== PAGE EXTRACT ==
THE Department of Environment and Natural Resources’ Mines and Geosciences Bureau (DENR-MGB) is set to map out “no build zones” in Tacloban City, Leyte, as part of the a comprehensive rehabilitation plan to rebuild communities wiped out by Supertyphoon Yolanda (international code name Haiyan).

MGB Director Leo Jasareno said a five-man team will be sent to Tacloban City next week to determine which areas will be off-limits to building construction. The team is composed of licensed geologists and experts in the field, he said.

Jasareno, the team is tasked to come up with recommendations after identifying areas that are prone to various geological hazards such as floods and landslides, and more important, storm surge.

Public Works Secretary Rogelio Singson has asked the help of the DENR and the Department of Science and Technology (DOST) to define the “no build zones” or legal easement required by law so that the agency can clearly define who need permanent relocation sites.

The DPWH, just like in the case of Typhoon Sendong, will mark on ground the no build zones as soon as possible.

Jasareno said the task will be completed within a week at the earliest, or two weeks at the latest, depending on the situation.

He said the team’s take off point is the multihazard map that is now available for Tacloban City, as well as the geohazard maps developed by the MGB prior to Yolanda.

Another team has earlier been sent to Bohol to map out reported sinkholes that were discovered after the 7.2-magnitude earthquake last month.

The team, he said, is expected to identify sinkholes that could endanger the lives of the people.

The National Disaster Risk Reduction and Management Council (NDRRMC) is stepping up relief drives in earthquake- and typhoon-devastated areas and, at the same time, planning the rehabilitation of communities with the help of various agencies.

 

ILO appeals for more aid

INTERNATIONAL Labor Organization (ILO) Country Director Lawrence Jeff Johnson appealed for more international aid as the United Nations allocated an initial $301 million for the emergency-employment program of displaced Filipinos in the typhoon-ravaged areas in the Visayas.

== ABOUT THIS TASK ==
In the report on mapping "no build zones" in Tacloban City, copy the passage that begins with "Jasareno said the" and ends with "earthquake last month.".

Records excerpted from a collection:
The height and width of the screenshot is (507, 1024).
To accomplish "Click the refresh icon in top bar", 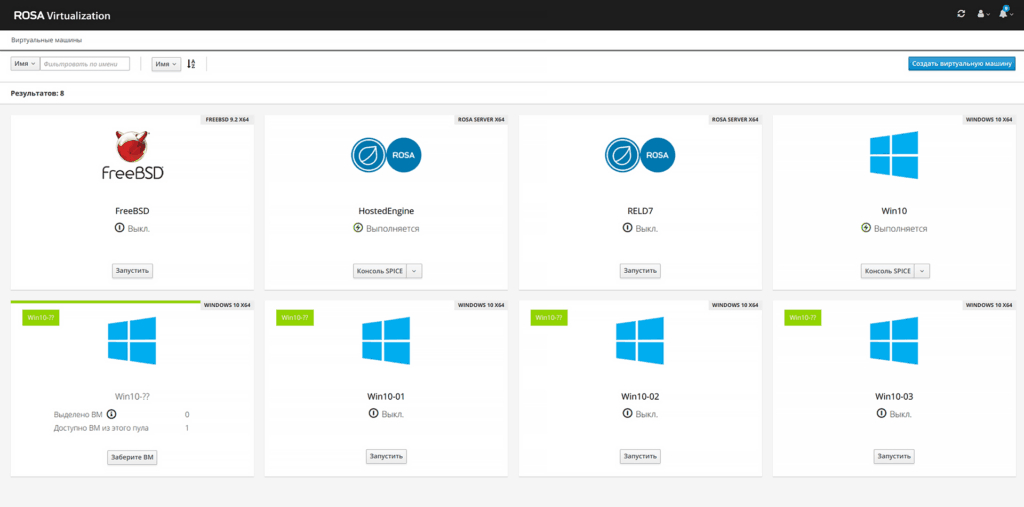I will tap(961, 14).
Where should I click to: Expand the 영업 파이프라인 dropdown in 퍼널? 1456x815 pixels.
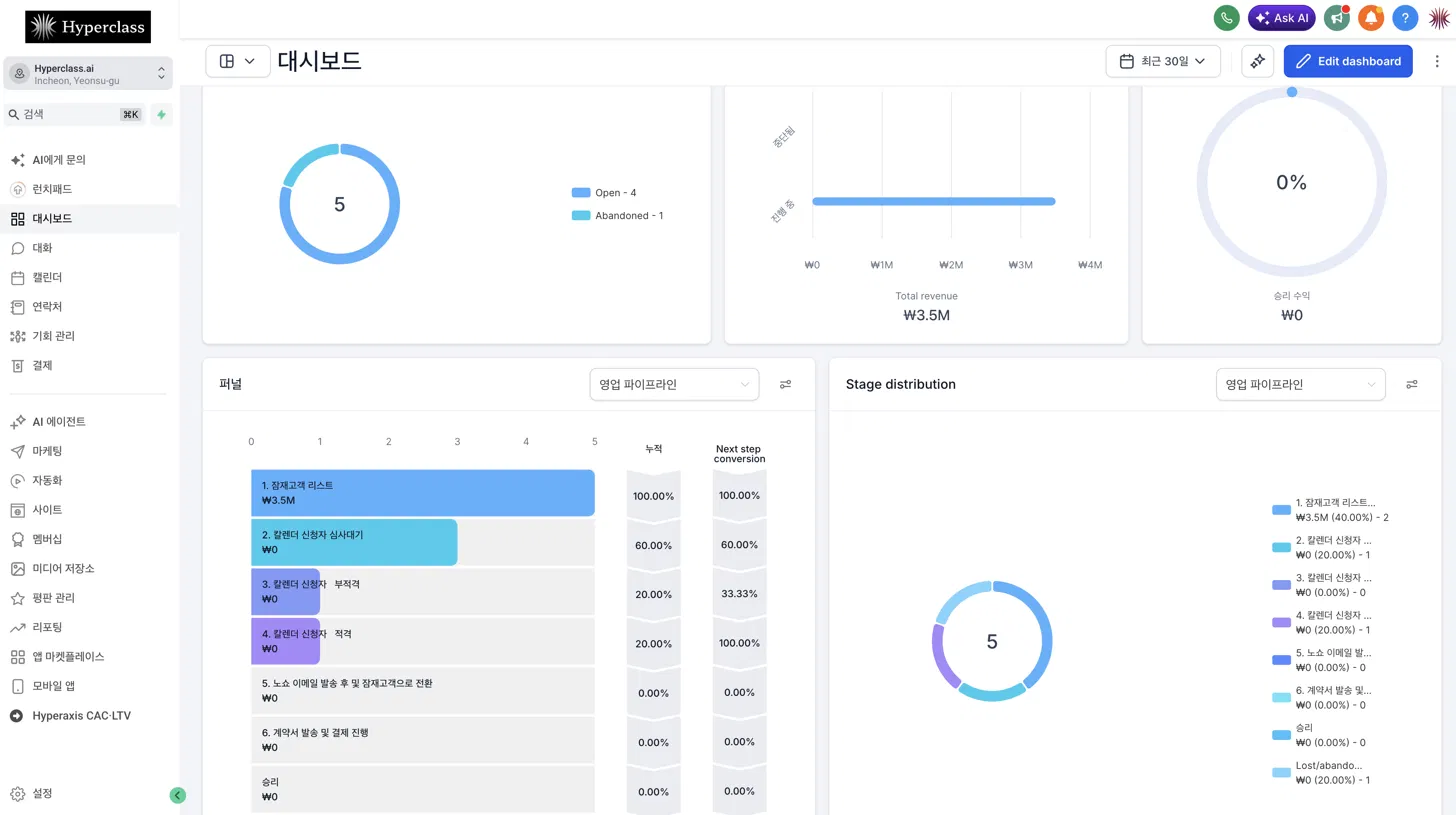click(x=674, y=384)
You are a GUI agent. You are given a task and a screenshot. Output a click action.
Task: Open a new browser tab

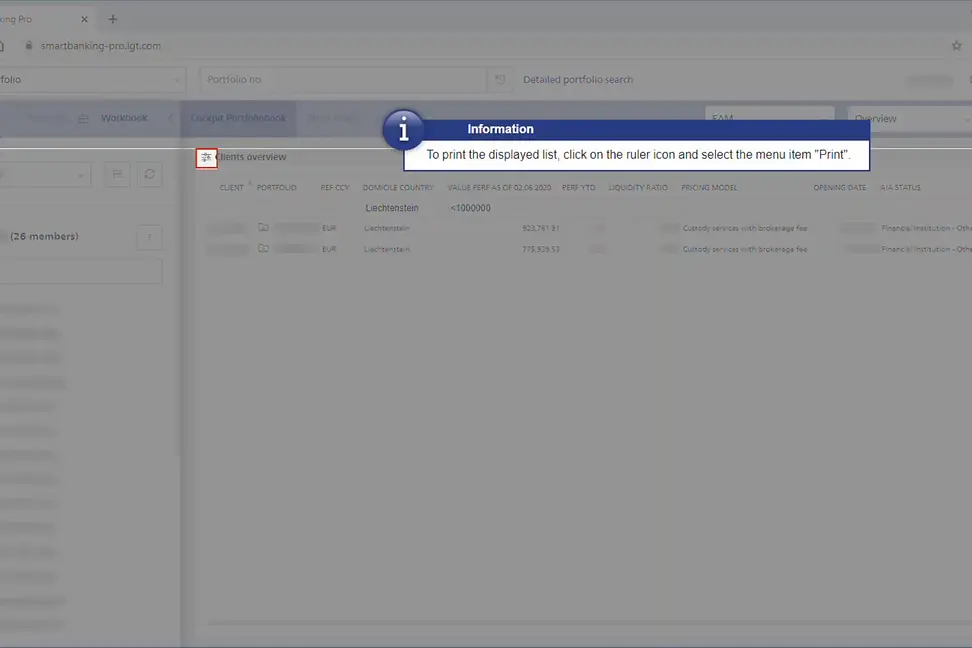click(113, 19)
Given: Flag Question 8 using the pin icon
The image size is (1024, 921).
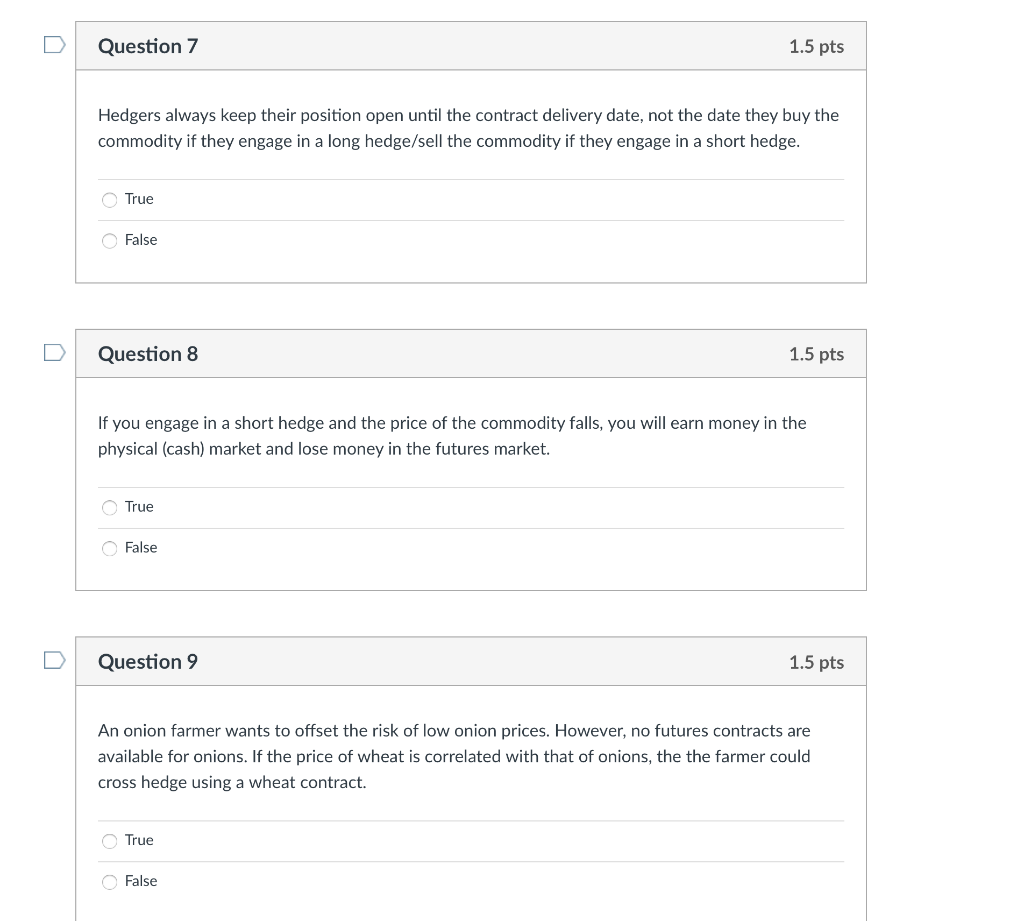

== REPLY ==
Jasareno said the task will be completed within a week at the earliest, or two weeks at the latest, depending on the situation.

He said the team’s take off point is the multihazard map that is now available for Tacloban City, as well as the geohazard maps developed by the MGB prior to Yolanda.

Another team has earlier been sent to Bohol to map out reported sinkholes that were discovered after the 7.2-magnitude earthquake last month.